WHITCOMB, LORENZO DOW, was the third son and fifth child of Thomas Whitcomb, of Richmond, of whom we have spoken in the second preceding sketch.  He was born in Richmond on the 30th of January, 1815, and in that town received his education in the district schools. When his father came to Essex in 1835 Lorenzo accompanied him, and afterwards removed successively to Richmond, Jericho, Bolton, Richmond again, and in 1867 to the farm which is now in the possession of his children in Essex, known as the old Stanton farm. From the original moderate dimensions of this farm Mr. Whitcomb enlarged the tract to its present size, a piece of more than 570 acres. It has been for many years and is now a dairy farm, which in the winter of 1885-6 supported no cows, besides eighteen horses and about twenty head of young cattle.   The milk from these cows goes to supply the wants of the people in Burlington.  Such are a few of the un-dramatic but greatly significant events in the life of one of the most respected citizens of Chittenden county. The motto that awards a blessing to that country which has no history may well be applied to the quiet and industrious life of men like Mr. Whitcomb. They are the nerve and sinew of the land in which they live, at once the source and bulwark of its prosperity. After more than half a century of peaceful and productive toil, on the 16th day of January, 1886, the subject of this sketch passed away. What his neighbors and acquaintances thought of him may be gathered from the following obituary notice, which appeared in the columns of the Burlington Free Press for January 22, 1886:

"Died in Essex, January 16, Lorenzo D. Whitcomb, aged seventy-one years. Mr. Whitcomb was born in Richmond, named after the celebrated Lorenzo Dow, and spent his minority in the town of his birth. After his majority he lived there and in the neighboring towns for several years, working at farming with good success, single-handed, until he had accumulated enough to warrant him in taking a wife and making a home of his own.

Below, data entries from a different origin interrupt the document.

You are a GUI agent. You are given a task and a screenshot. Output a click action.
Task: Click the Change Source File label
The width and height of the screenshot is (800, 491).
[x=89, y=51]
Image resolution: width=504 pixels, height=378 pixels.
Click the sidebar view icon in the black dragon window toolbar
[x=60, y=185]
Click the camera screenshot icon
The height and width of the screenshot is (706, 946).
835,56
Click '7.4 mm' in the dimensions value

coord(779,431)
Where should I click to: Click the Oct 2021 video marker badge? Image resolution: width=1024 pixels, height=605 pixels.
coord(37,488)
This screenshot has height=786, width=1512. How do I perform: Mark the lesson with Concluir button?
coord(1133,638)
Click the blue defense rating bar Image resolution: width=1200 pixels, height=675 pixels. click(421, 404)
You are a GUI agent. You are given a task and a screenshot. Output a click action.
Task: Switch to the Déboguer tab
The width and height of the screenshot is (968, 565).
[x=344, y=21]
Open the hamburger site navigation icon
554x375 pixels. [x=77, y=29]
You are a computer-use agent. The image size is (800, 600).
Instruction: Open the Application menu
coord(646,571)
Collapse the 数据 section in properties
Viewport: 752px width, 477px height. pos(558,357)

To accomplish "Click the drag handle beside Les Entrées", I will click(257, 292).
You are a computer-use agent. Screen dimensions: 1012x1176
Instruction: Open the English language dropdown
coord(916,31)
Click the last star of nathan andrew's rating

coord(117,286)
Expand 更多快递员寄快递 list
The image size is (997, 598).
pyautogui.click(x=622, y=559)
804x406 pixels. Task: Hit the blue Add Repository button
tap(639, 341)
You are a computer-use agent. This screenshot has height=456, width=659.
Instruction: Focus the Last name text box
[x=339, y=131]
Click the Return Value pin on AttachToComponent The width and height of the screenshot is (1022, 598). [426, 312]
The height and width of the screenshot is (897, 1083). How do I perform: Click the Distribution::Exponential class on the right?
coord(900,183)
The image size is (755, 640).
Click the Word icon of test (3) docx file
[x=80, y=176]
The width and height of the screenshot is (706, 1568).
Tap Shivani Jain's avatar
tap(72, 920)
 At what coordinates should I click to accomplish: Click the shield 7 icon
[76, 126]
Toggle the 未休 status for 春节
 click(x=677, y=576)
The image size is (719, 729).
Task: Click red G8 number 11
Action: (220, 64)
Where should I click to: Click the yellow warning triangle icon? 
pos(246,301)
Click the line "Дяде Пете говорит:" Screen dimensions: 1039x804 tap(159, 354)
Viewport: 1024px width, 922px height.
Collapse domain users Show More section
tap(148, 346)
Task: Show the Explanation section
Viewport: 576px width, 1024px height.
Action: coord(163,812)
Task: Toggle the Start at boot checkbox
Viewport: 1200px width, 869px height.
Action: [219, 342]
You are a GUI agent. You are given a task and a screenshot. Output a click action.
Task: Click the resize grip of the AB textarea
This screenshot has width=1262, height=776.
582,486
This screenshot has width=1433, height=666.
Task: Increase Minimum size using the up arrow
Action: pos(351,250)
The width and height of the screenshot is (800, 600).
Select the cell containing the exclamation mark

At the age of forty-two he married Miss Cornelia, daughter of Blossom Goodrich, of Richmond, and lived there and in Bolton and Jericho respectively for a few years, and then bought and moved on to the River farm, about a mile from Essex Junction. There he lived for the last nineteen years, accumulating a handsome property, his dairy of no cows furnishing in part milk for the city of Burlington. He was a good man, an able financier, sound in counsel, and will be greatly missed by his neighbors and a large circle of relatives and friends. His wife died four years ago, and since that time and for some time previous his health has been on the decline, and for the last year he has expected death at any time. But he was ready and prepared, and arranged all his worldly affairs to that end. He leaves three children, two sons and a daughter.  His funeral was attended Tuesday from his late home, whence a large procession followed him to the place and monument he had himself prepared in the beautiful cemetery at Essex Junction." Among other observations made by The Gospel Banner and Family Visitant published at Augusta, in the issue of February 11, were the following :

He was a good man, in Christian faith a Universalist, and an active member of our parish at the center of the town. He loved the gospel, and it was his delight to attend upon the preached word and contribute for its support.   At the closing scene he called his family, brothers and sisters, to his bedside, bade them  good-bye, and then peacefully closed his eyes in death to open them in heaven.  And may the mantle of wise counsel, of faith and confiding trust, of Gospel love, of patience and resignation have fallen upon them  [his children]. 

Mr. Whitcomb was married on the 24th of May, 1857, and had four children, Wesley, Laura F., Edward M., and James H., all but one of whom, Wesley, are now living on their father's farm. Wesley, who was born in 1860, died at the age of nine months.   Mrs. Whitcomb's death occurred on the 17th of December, 1881.  Mr. Whitcomb's political preference was decidedly Republican, but, like the other members of his fathers family, he was too much absorbed in the management of his private affairs to seek office.